**BRIEF A:**
Answer these questions using the post on the environmental benefits of vegetable oil below.
(i) What added benefit does the author say no one includes in the information on running a car on vegetable oil?
(ii) Which two plants are named as sources of veg oil?
(iii) According to the carbon cycle synopsis, what does the process of growing plants remove from the air?

**SELECTION:**
More environmental benefits of wvo
I was thinking yesterday. I realized that in all of the information I have seen on the environmental benefits of running a car on vegetable oil, no one includes the added benefit of reducing the number of petro-diesel powered vehicles on the road by one.
I have posted previously on the benefits of wvo, trying to consider the whole picture - from the oil well (for petroleum) and the soybean or rapeseed plant (for veg oil) to the exhaust pipe.
Here is a synopsis of the carbon cycle, in an intentionally simple example:
The process of growing plants removes carbon from the air. Some of that carbon goes back into the air when it is burned in a vegcar. This cycle reduces the amount of airborne carbon. Petroleum takes 100% of the carbon out of the ground where it is sequestered. Then, when it is burned in a diesel or gasoline powered vehicle, a great deal of that carbon is released into the air. This increases the amount of airborne carbon.

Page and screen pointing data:
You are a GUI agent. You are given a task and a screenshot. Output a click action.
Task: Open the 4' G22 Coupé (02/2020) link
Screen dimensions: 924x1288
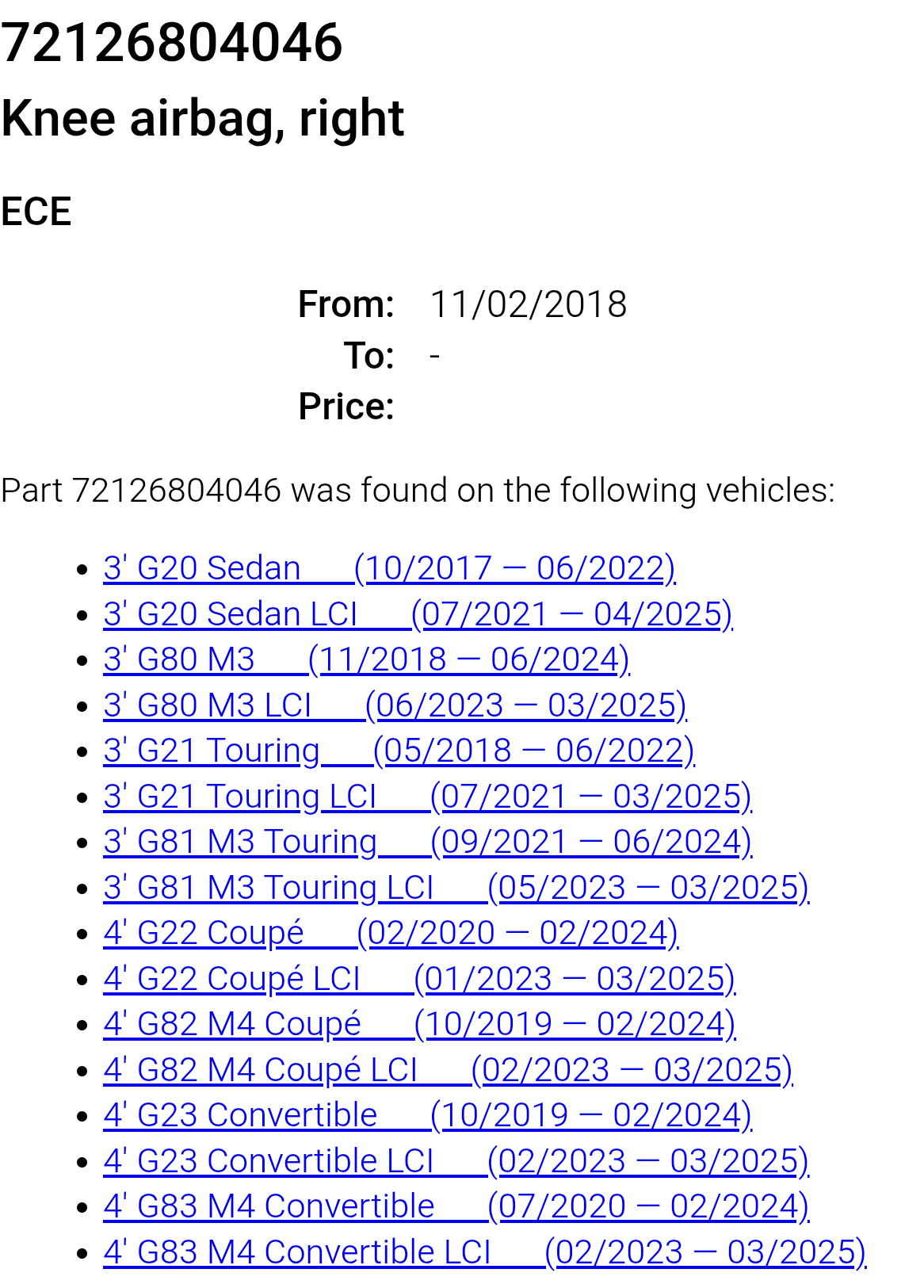[x=390, y=933]
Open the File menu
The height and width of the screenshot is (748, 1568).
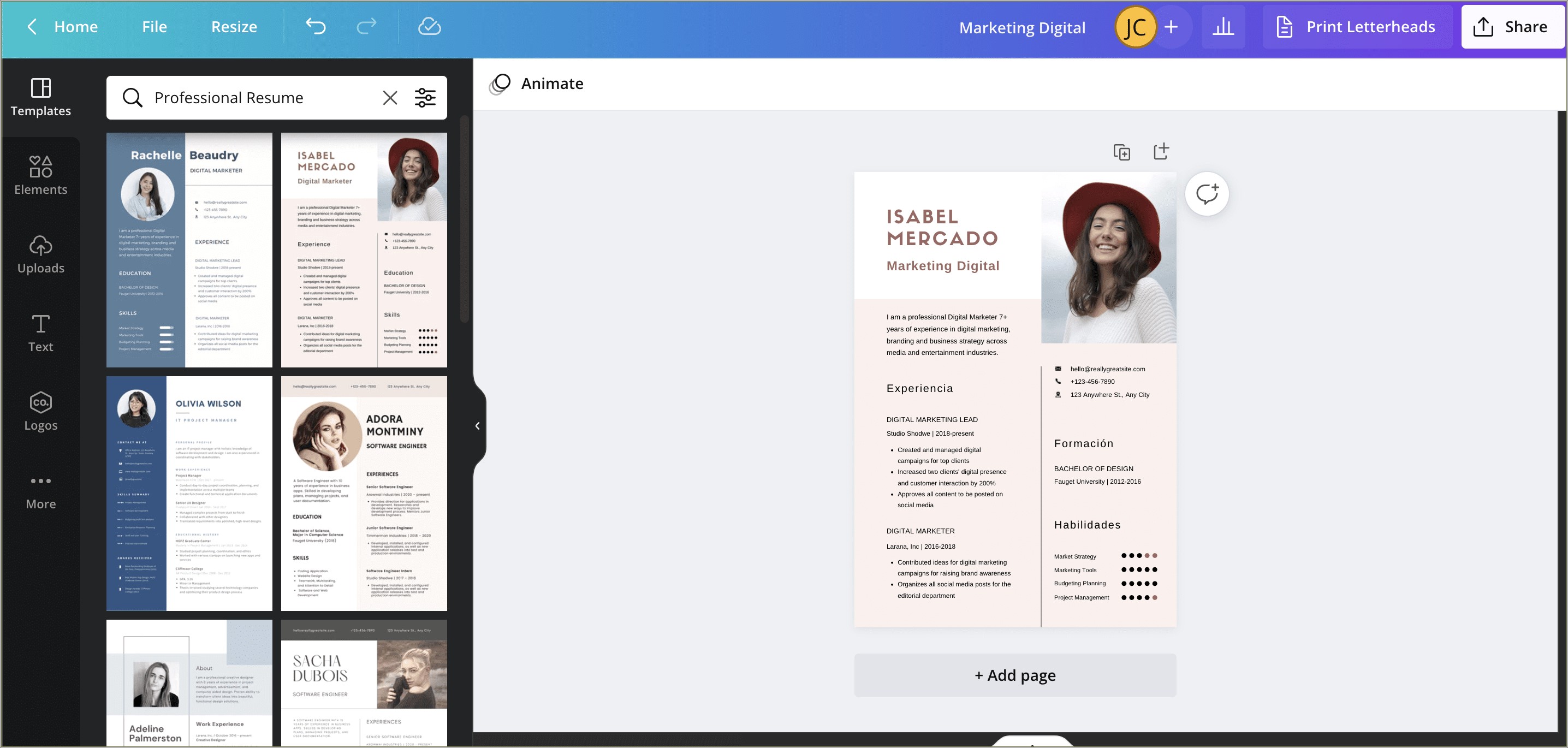coord(154,26)
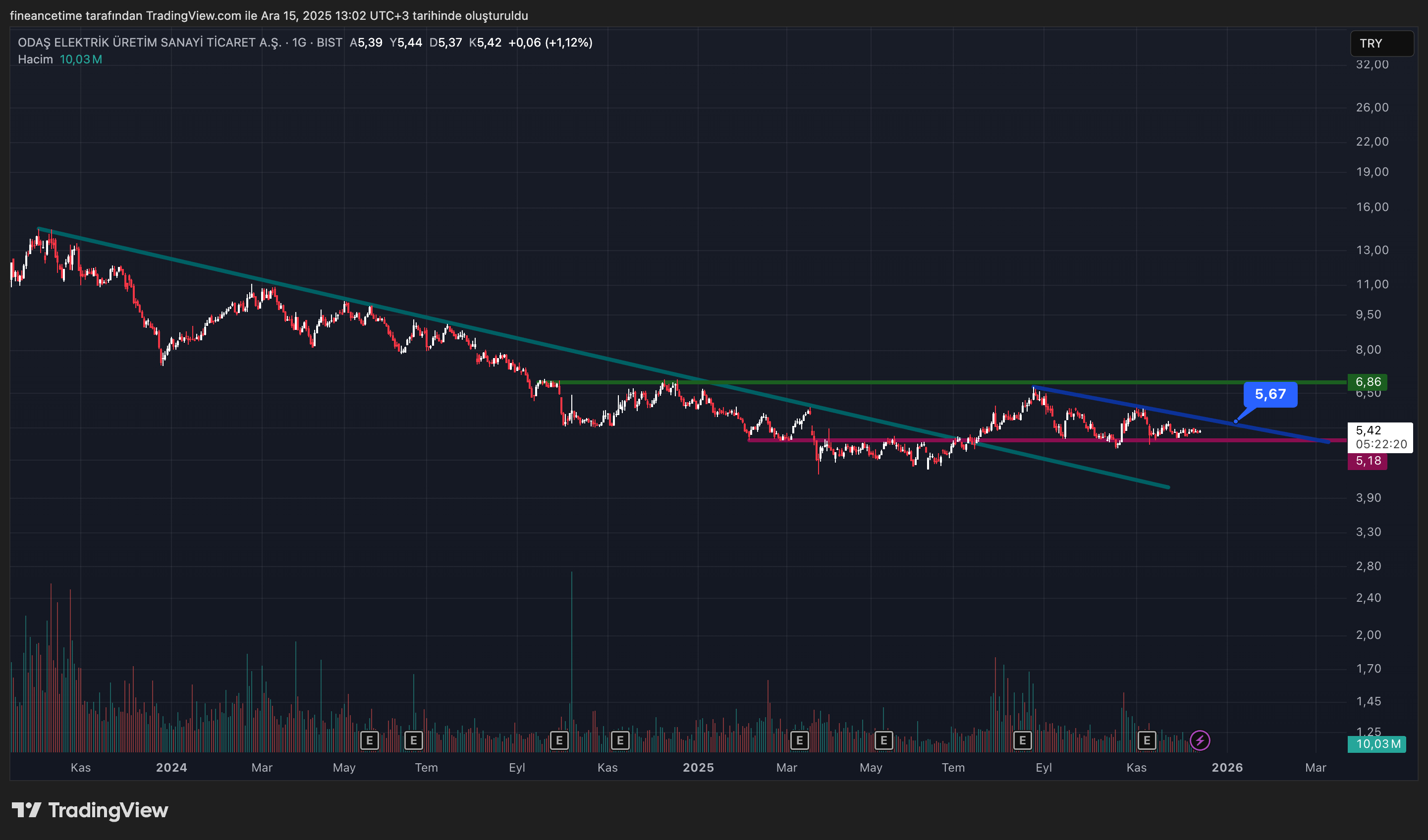
Task: Click the 2026 label on time axis
Action: click(1227, 768)
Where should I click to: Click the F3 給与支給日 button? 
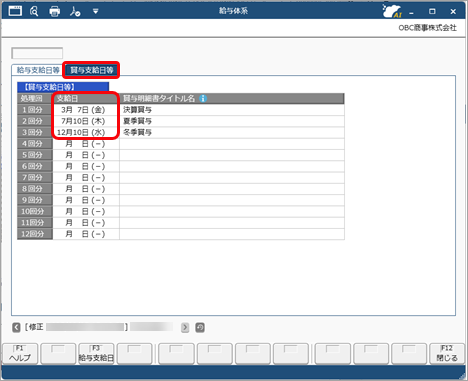coord(96,354)
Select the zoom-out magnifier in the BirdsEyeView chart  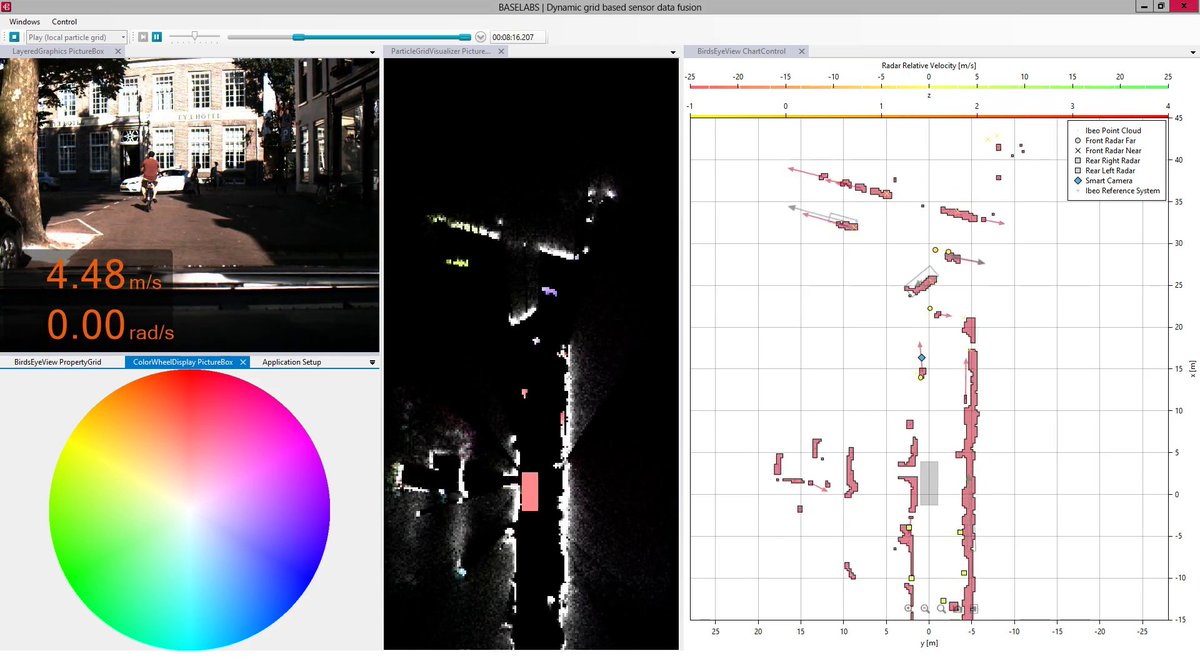(x=924, y=608)
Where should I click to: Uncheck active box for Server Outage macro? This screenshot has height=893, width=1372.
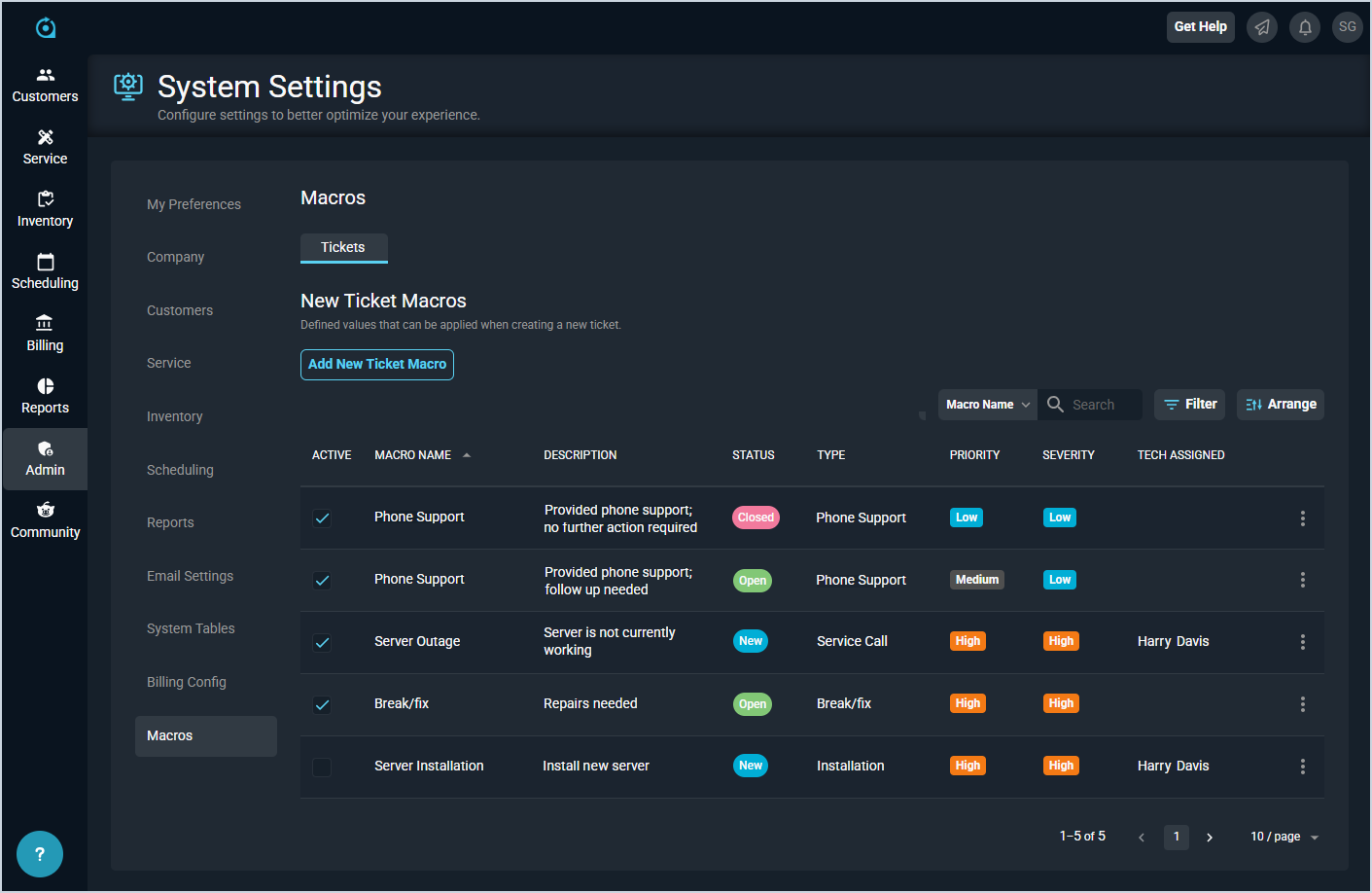(x=322, y=642)
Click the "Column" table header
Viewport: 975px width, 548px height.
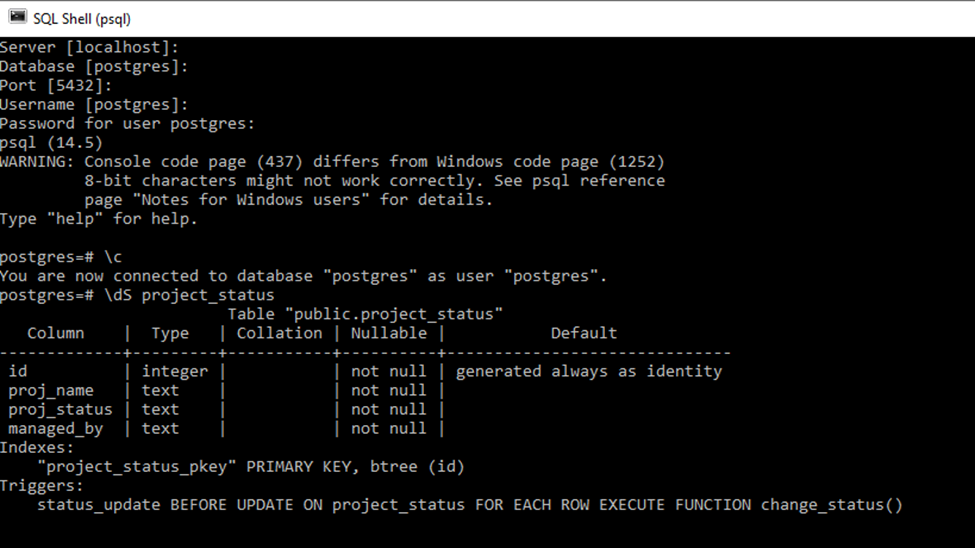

**BRIEF B:**
Rewrite the entries above, starting at the first line of the entries and ending with the line that contains "[x=390, y=933]", swapping "click action" for "tap action" and keeping everything else the same. Output only those lines, without the pictures.

**EXERCISE ANSWER A:**
(i) Reducing the number of petro-diesel powered vehicles on the road by one.
(ii) The soybean and rapeseed plant.
(iii) Carbon.

**EXERCISE ANSWER B:**
You are a GUI agent. You are given a task and a screenshot. Output a tap action.
Task: Open the 4' G22 Coupé (02/2020) link
Screen dimensions: 924x1288
[x=390, y=933]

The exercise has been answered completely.